◆ **Given task**
Please update the data below by replacing every "dropdown" with "menu", and keep everything else the same.
Start of Material provided
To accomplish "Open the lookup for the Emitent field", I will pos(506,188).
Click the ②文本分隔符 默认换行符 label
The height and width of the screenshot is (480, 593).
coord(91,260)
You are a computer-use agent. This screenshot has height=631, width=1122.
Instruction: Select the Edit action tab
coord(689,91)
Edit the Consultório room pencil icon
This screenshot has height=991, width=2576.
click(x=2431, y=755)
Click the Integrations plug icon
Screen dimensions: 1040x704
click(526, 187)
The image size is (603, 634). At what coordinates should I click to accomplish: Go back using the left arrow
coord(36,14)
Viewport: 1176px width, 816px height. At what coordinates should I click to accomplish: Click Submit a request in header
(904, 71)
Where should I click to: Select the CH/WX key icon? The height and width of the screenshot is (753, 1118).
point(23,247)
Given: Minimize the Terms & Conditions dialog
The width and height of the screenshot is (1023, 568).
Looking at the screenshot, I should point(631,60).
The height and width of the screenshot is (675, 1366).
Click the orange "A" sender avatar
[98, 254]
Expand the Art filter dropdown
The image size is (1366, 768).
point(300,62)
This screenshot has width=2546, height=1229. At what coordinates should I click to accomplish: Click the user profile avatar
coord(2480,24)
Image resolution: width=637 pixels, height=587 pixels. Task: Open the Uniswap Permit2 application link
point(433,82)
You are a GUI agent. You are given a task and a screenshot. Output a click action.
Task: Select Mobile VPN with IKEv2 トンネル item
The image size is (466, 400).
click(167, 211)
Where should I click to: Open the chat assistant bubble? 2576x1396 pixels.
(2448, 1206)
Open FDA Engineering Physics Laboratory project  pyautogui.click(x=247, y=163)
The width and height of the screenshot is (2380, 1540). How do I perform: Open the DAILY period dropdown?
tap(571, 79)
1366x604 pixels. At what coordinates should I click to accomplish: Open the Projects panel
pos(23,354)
End of Material provided
◆ **Solution**
To accomplish "Open the lookup for the Emitent field", I will pos(506,188).
Click the ②文本分隔符 默认换行符 label
The height and width of the screenshot is (480, 593).
coord(91,260)
You are a computer-use agent. This screenshot has height=631, width=1122.
Instruction: Select the Edit action tab
coord(689,91)
Edit the Consultório room pencil icon
This screenshot has height=991, width=2576.
click(x=2431, y=755)
Click the Integrations plug icon
Screen dimensions: 1040x704
click(526, 187)
The image size is (603, 634). At what coordinates should I click to accomplish: Go back using the left arrow
coord(36,14)
Viewport: 1176px width, 816px height. At what coordinates should I click to accomplish: Click Submit a request in header
(904, 71)
Where should I click to: Select the CH/WX key icon? The height and width of the screenshot is (753, 1118).
point(23,247)
Given: Minimize the Terms & Conditions dialog
The width and height of the screenshot is (1023, 568).
Looking at the screenshot, I should point(631,60).
The height and width of the screenshot is (675, 1366).
Click the orange "A" sender avatar
[98, 254]
Expand the Art filter menu
The image size is (1366, 768).
point(300,62)
This screenshot has width=2546, height=1229. At what coordinates should I click to accomplish: Click the user profile avatar
coord(2480,24)
Image resolution: width=637 pixels, height=587 pixels. Task: Open the Uniswap Permit2 application link
point(433,82)
You are a GUI agent. You are given a task and a screenshot. Output a click action.
Task: Select Mobile VPN with IKEv2 トンネル item
The image size is (466, 400).
click(167, 211)
Where should I click to: Open the chat assistant bubble? 2576x1396 pixels.
(2448, 1206)
Open FDA Engineering Physics Laboratory project  pyautogui.click(x=247, y=163)
The width and height of the screenshot is (2380, 1540). How do I perform: Open the DAILY period menu?
tap(571, 79)
1366x604 pixels. At what coordinates should I click to accomplish: Open the Projects panel
pos(23,354)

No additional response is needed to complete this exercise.